Dysart et al Mayor Andrea Roberts seemed content to maintain the status quo when it comes to how the county and its lower tiers operate.


“I don’t know that I even want to do anything with this” Roberts said indicating there were already a number of areas where the municipalities collaborate. “I’m not really ready to do anything right now.”

Of the eight members of county council Minden Hills Mayor Brent Devolin has been the most outwardly supportive of exploring an amalgamation-style model.


“I’m going to be the contrarian obviously” Devolin said. “There are some real challenges coming for us as municipalities.”


Devolin noted there is mounting pressure for municipalities to be able to find people qualified for highly specialized jobs. “I’m not sure going forward that we can continue to fill those positions.
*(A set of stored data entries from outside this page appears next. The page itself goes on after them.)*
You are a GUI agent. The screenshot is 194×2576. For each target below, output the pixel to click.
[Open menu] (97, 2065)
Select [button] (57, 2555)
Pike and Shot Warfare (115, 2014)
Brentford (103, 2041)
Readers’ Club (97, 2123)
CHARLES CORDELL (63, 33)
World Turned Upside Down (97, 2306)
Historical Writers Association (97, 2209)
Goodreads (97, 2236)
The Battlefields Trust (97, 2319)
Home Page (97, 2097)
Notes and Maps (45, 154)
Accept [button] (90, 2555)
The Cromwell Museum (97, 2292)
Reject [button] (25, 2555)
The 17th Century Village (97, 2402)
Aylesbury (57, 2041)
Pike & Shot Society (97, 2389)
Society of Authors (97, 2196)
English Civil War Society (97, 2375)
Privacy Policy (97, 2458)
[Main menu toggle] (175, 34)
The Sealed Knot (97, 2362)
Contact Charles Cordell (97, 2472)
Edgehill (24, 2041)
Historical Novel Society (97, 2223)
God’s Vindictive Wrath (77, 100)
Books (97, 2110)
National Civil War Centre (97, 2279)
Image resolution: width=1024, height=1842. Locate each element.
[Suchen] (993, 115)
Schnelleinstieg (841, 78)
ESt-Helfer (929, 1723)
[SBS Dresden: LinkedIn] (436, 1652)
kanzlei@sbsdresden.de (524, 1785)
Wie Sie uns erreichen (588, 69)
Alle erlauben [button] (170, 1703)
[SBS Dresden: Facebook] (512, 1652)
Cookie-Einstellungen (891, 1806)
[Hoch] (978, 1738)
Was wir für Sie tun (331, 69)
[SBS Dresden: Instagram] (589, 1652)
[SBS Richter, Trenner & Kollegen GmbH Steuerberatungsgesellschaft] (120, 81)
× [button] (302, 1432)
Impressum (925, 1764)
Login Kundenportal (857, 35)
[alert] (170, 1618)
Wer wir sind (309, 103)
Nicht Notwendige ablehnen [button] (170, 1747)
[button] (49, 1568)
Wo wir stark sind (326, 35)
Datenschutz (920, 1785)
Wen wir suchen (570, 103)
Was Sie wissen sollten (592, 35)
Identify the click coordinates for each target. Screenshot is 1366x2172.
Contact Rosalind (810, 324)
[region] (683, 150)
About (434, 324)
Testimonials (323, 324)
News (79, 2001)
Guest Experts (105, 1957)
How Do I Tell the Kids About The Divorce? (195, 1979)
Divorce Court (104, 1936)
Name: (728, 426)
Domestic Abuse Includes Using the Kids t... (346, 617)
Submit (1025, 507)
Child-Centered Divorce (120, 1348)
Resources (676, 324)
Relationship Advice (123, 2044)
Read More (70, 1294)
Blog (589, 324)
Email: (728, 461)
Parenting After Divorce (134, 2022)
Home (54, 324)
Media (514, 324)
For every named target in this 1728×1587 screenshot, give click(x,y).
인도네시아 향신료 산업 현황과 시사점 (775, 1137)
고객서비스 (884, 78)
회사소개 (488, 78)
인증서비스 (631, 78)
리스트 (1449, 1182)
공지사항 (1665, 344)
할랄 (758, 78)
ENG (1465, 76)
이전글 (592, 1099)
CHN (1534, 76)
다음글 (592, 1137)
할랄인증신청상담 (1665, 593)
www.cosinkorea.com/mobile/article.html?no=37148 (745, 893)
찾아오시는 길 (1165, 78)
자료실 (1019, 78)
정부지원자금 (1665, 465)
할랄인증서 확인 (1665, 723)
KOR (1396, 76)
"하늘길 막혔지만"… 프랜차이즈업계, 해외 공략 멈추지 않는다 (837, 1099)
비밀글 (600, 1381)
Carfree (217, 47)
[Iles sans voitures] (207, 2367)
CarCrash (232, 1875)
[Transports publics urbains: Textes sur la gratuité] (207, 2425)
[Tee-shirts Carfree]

I think we’re going to hit a wall.”


Devolin said the same of asset management the long list of equipment the province mandates that municipalities must replace on a regular basis. “I think on that side we’re going to run into a wall too . . . I think these are two big structural things that are not going to allow us to stay where we’re at.”

Devolin also said the process in his mind was not necessarily about cost savings.


“My interest is value and functionality” he said making a vehicular analogy. “There’s not many of us that would walk on the lot and buy the cheapest car because it fails our values test.”


Moffatt reiterated that an amalgamation would not be the straight-forward process some people think it would be.


“If anyone thinks the county’s going to amalgamate and have just one staff structure and one CAO . . . they’re not living in the real world” she said.


Moffatt who’s talked about a made-in-Haliburton-County solution that would not necessarily be a single-tier amalgamation said ideally she’d like to see a process where two or three model options could be presented to the public.


“I can’t figure out how to get us there” she said. “It has to be through a third-party.”


Most councillors seemed to express an interest in hiring a third-party expert for further work with Highlands East Mayor Dave Burton and Minden Hills Deputy Mayor Lisa Schell not present for the conversation.


“This is a discussion we’re going to have for the balance of this term” Devolin said.


Rutter told councillors that the CAOs could work on prioritizing the list but that he thought it would be helpful if council chose a governance model first.


“I wouldn’t want to invest much in this list until you’ve had that conversation” he said adding that the four lower-tier councils would also need to be consulted as part of any review. “It’s not just a county council discussion at all.”


“I think it fundamentally starts there and I think the sooner you answer that question the better” Rutter said adding that having a government that appears to be in flux could affect staff attraction and retention.


Rutter said any review would also need to involve public meetings and community consultation.

“I also have concerns about going out and asking the public what they want” said Danielsen adding she didn’t think many residents understood the true intricacies of amalgamation. “A lot of them really don’t have the right information to start with.”


As he has before Devolin re-iterated that if the county does not do some restructuring on its own he fears that restructuring could be mandated upon it by the province.


“My worst fear is that somebody external will impose a new construct on us and it will be the worst thing it could be” he said.


Devolin also noted that many councillors have connections to municipal staff throughout the county.

“They’re our friends neighbours and family” he said.


Ultimately council requested another report come back from Rutter one which will look at prioritization of the collaboration items and the creation of a process should council decide to undertake the services of a third-party expert.